Lorsque, le 1er mars, Echo Moscou a été fermé par Roskomnadzor (l'organisme de surveillance des médias russes), cela aurait dû provoquer une onde de choc dans le monde entier. Ce serait, peut-être, presque l'équivalent de la fermeture de Fox News par le parti démocrate aux États-Unis. Alexei Venediktov, le rédacteur en chef (juif) de l'organisme depuis sa création, est une véritable icône de l'idée libérale en Russie. Mais les fermetures ne se sont pas arrêtées là. Dozhd (Rain), qui était un projet médiatique visant à endoctriner la foule du millénaire avec des idées SJW, a également été fermé. Tikhon Dzyadko (juif), le rédacteur en chef, a fui le pays. The Village, un projet similaire autoproclamé « hipster », a également été fermé. Meduza, un projet médiatique qui transcrivait essentiellement des éditoriaux de Vice mot à mot, a dû fuir à Riga l'année dernière. La filiale de Radio Free Europe en Russie a également dû quitter Moscou pour s'installer à Kiev l'année dernière - un mauvais choix, rétrospectivement.

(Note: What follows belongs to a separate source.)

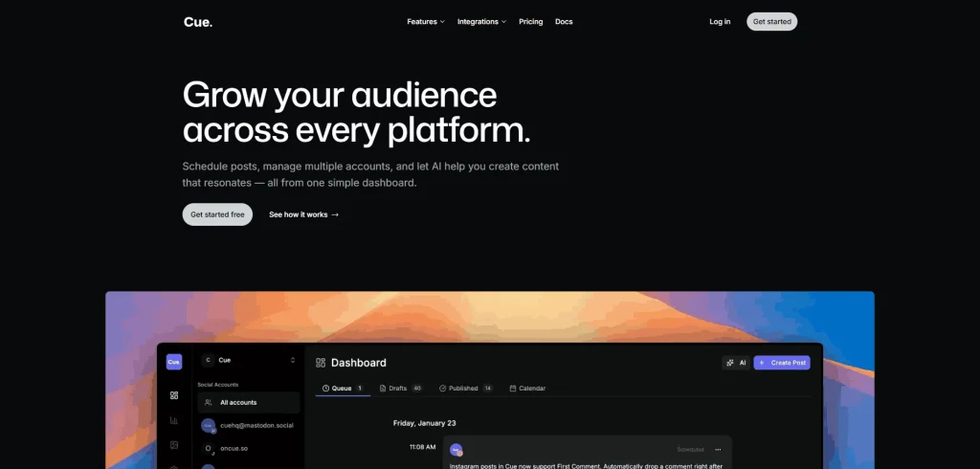Image resolution: width=980 pixels, height=469 pixels.
Task: Open the three-dot menu on scheduled post
Action: pyautogui.click(x=718, y=449)
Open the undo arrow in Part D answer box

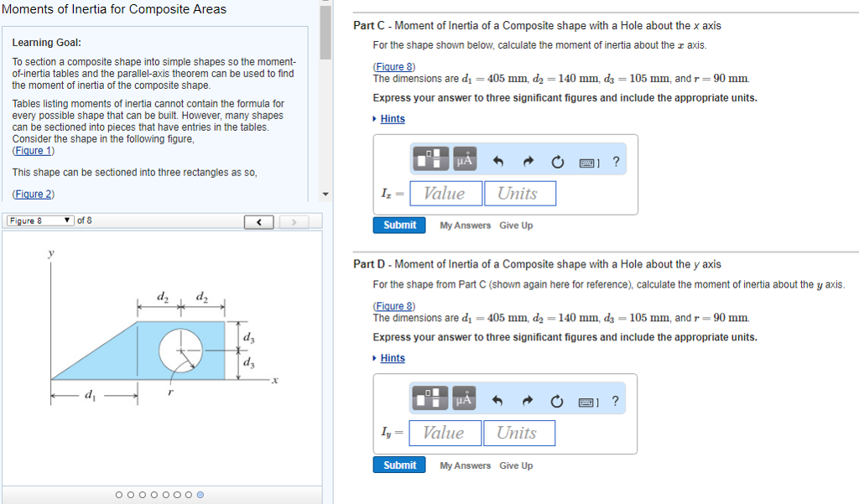tap(497, 401)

Enfin, la Novaïa Gazeta (Nouvelle Gazette), dirigée par nul autre que Gorbatchev lui-même (nominalement), est presque certainement la prochaine à passer à la trappe.

Naturellement, la plupart de ces projets médiatiques sont dirigés par des Juifs et promeuvent le même programme néolibéral que leurs cousins occidentaux. Et, en tant que victimes du gouvernement d'occupation libéral, nous devrions tous comprendre que la démocratie libérale ne peut fonctionner sans institutions libérales, dont les médias sont certainement l'une des plus importantes. Le rôle des médias, après tout, est de façonner les récits politiques et de définir les paramètres acceptables du discours politique. Ce sont les médias libéraux qui décident de ce qui est raisonnable, souhaitable et moral et, bien sûr, de ce qui est extrémiste, haineux et contraire à l'éthique. La tâche que se sont attribuée les médias libéraux est de décider de ce qui doit être exclu du discours civil par des méthodes de censure douces ou dures.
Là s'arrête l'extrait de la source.